Areumnari Ee: When Barbarism is Religion and Anxiety is Air: An Infrapoetic Analysis of Late Capitalism in South Korea
Thesis Supervisor: Rachel O’Reilly
Thesis: When Barbarism is Religion and Anxiety is Air: An Infrapoetic Analysis of Late Capitalism in South Korea
Arnhem, June 2018
Abstract
This thesis addresses the relationship between aesthetic experience, the subject, and late capitalist modernity as infrastructures in South Korea. These relations are threaded through my own artistic analysis of three very specific infrastructural objects: the apartment, the subway and the ship. Objects which in turn come into focus as familiar surroundings of my upbringing. Further, my autobiographical and geopolitical treatment of these three objects is informed by recent theoretical work on the relationship between neoliberal global capitalism to affect and emotion – especially in the work of Lauren Berlant and Sarah Ahmed, and more specifically, by Park Hae Cheon, in relation to the South Korean context of this study.

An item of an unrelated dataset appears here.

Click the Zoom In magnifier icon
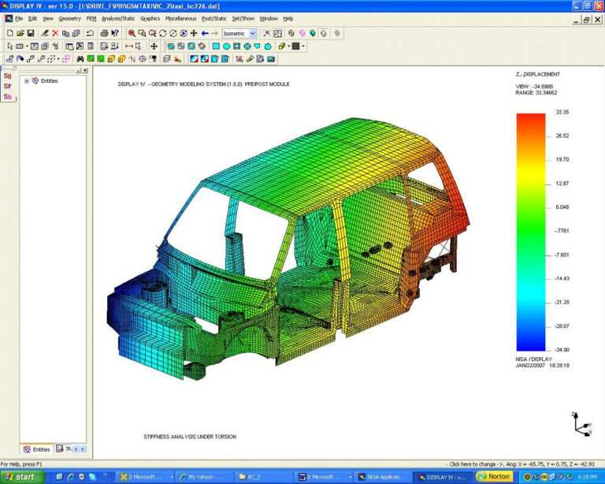[132, 34]
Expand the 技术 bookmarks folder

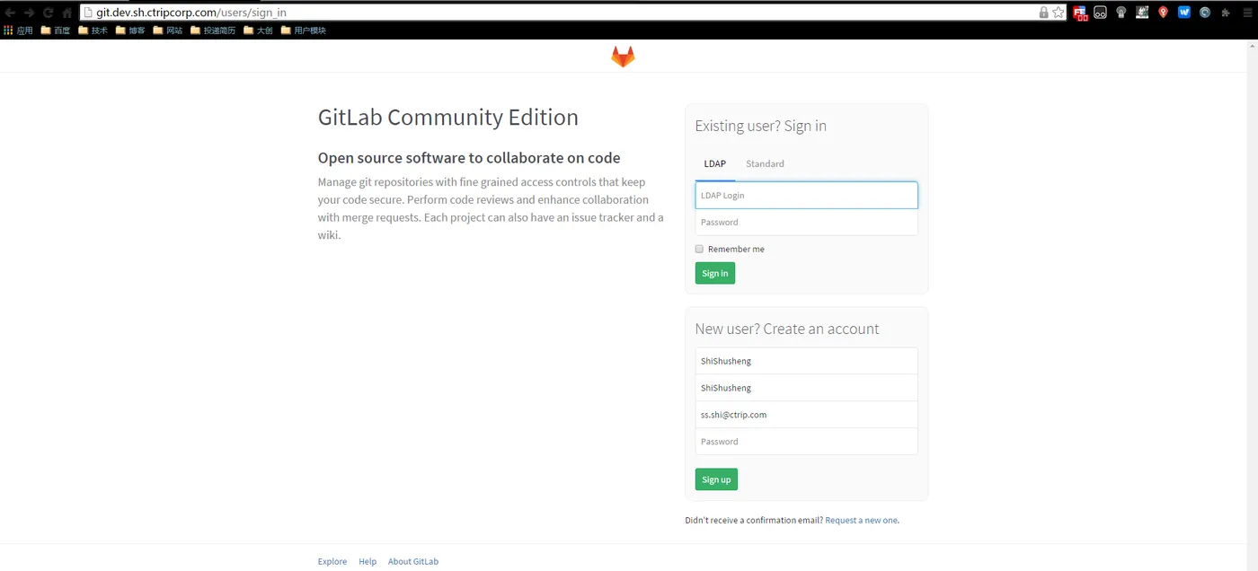coord(93,31)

The thesis is divided into chapters dedicated to each infrastructural object, and addresses recent histories, events and contradictory desires circulating in relation to them: the apartment as a ‘middle class mirage’ (Park) of late capitalist private achievement (unsettled vs. lost space); the subway as the conduit that ensures the mobility of worker bodies and by doing so reproduces transnational capital within the bounds of the nation (blinded vs. suspended space); and the ship, once a symbol of capitalist futurity, security and commodity circulation, now becoming a sign of death and abandonment in the imaginary of the deregulated national community – as emblematized by the Sewol ferry sinking incident (sunken vs. refloated space).
Finally, after this focus on the aesthetic experience of infrastructural spaces in the aftermath of urban modernity, the question of ‘how to live’ in my work is subjectivized, analyzed, and poeticized through popular media formats and unconventional genres of digital art and commentary – my own and others’ – that address current generations caught in, and responding to, this historical present; within and beyond the South Korean context.